È certamente vero che la rivoluzione tecnologica, con l’aumento dell’uso dei canali digitali, sta modificando profondamente l’attività bancaria. Ma è proprio vero che tutto possa risolversi chiudendo sportelli? Siamo proprio sicuri che il rapporto tra banca e cliente possa essere interamente sostituito dall’uso della tecnologia, sia essa la più avanzata possibile? La rivoluzione digitale è epocale e produrrà, nel prossimo decennio, trasformazioni rapide e profonde. Ma proprio per questo ci sarà bisogno delle banche, soprattutto quelle con una radicata vocazione territoriale, le uniche in grado, per capacità e sensibilità, di declinare efficacemente la tecnologia al servizio delle persone e non viceversa, gestendo con gradualità i processi.
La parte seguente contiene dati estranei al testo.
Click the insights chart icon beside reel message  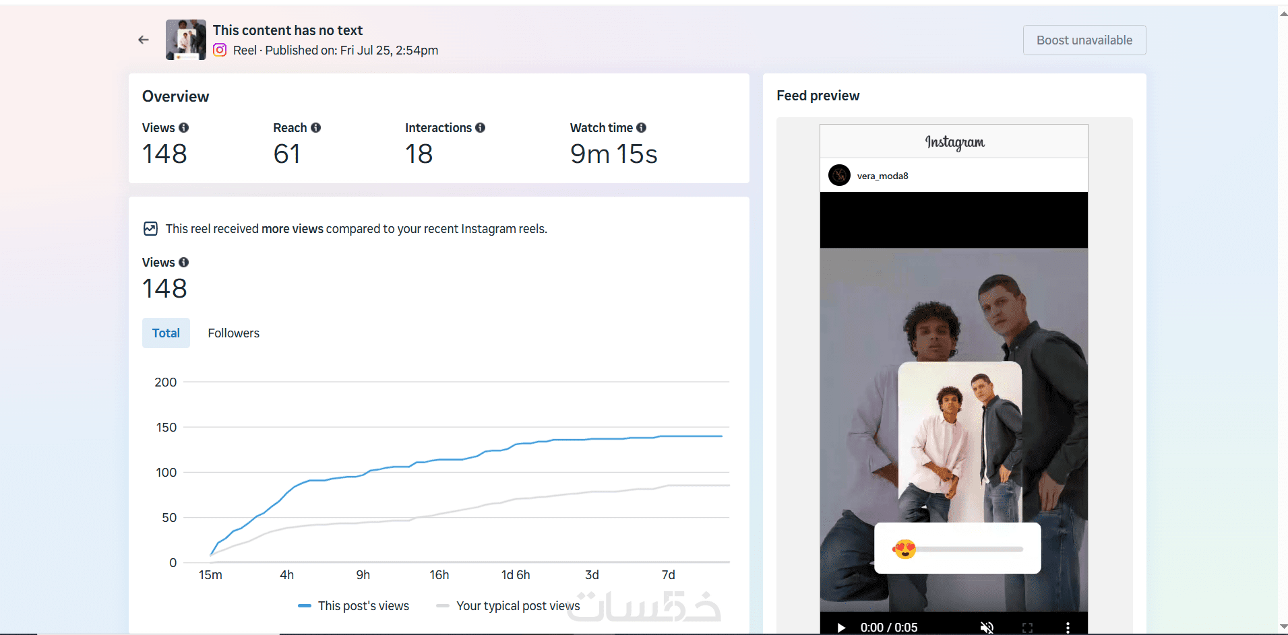150,229
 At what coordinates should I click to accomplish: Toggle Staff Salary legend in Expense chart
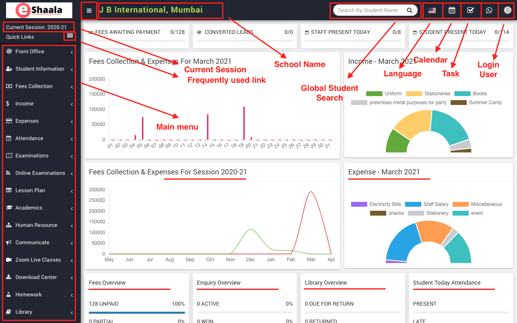pos(427,204)
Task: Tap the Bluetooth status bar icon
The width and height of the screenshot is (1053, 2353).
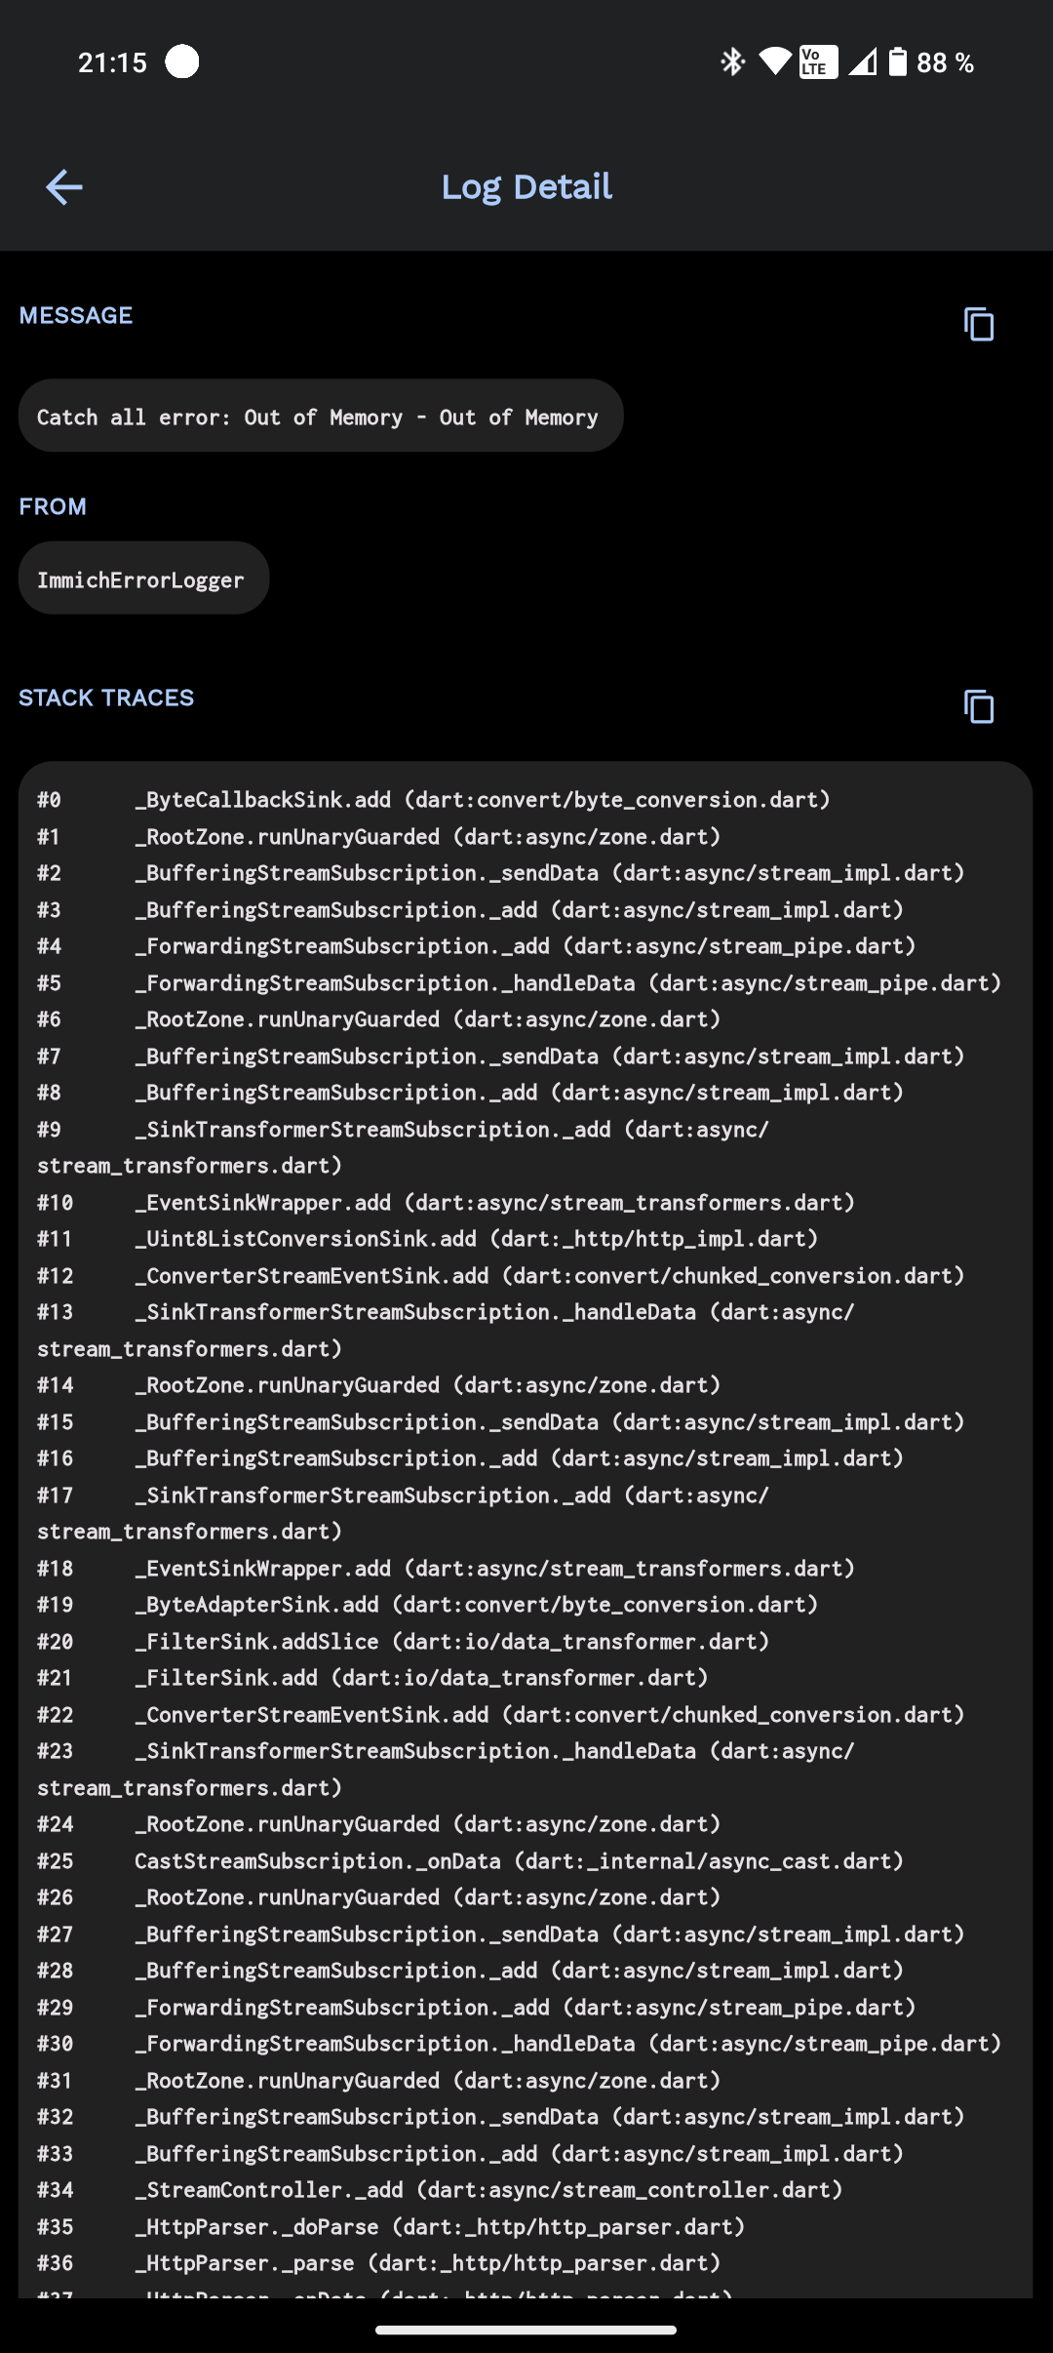Action: pyautogui.click(x=732, y=62)
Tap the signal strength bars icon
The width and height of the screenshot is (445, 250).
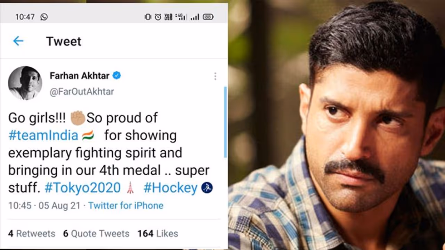click(x=195, y=17)
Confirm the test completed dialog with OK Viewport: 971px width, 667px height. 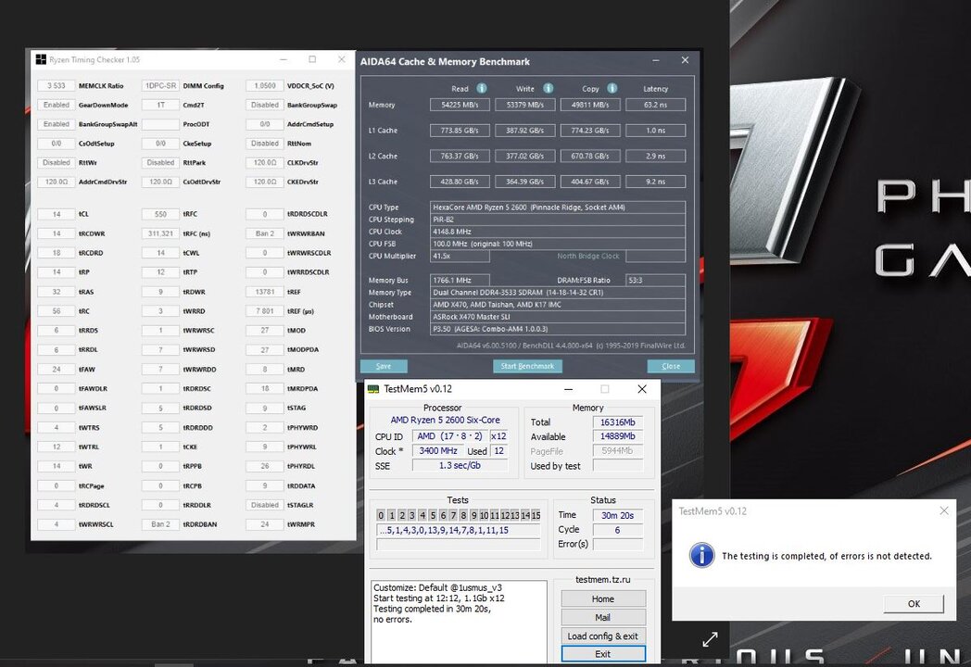click(x=913, y=604)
Una necessità ulteriormente confermata dall’aumento costante del tasso di invecchiamento della popolazione. Così, mentre i grandi istituti di credito abbandonano i territori sono proprio le banche piccole e medie a dover supplire a questa mancanza di offerta dei servizi se non fosse che la ricerca spasmodica di continui e più elevati livelli di efficienza e patrimonializzazione rende tutto ciò sempre più difficile, quasi impossibile.
Non va, dunque, trascurato, come si è fatto colpevolmente in passato, il problema che oggi è ben evidente in Sicilia ma che riguarda, come abbiamo visto, l’intero Paese. La chiusura, drastica e non graduale, di sportelli colpisce le economie locali, ne accentua il progressivo abbandono a danno del tessuto economico e produttivo, così come colpisce le persone e le famiglie. Verrebbe da dire, parafrasando Humphrey Bogart nel finale del film “L’ultima minaccia”, è “il mercato bellezza, e non puoi farci niente”. Invece no, noi non ci rassegniamo.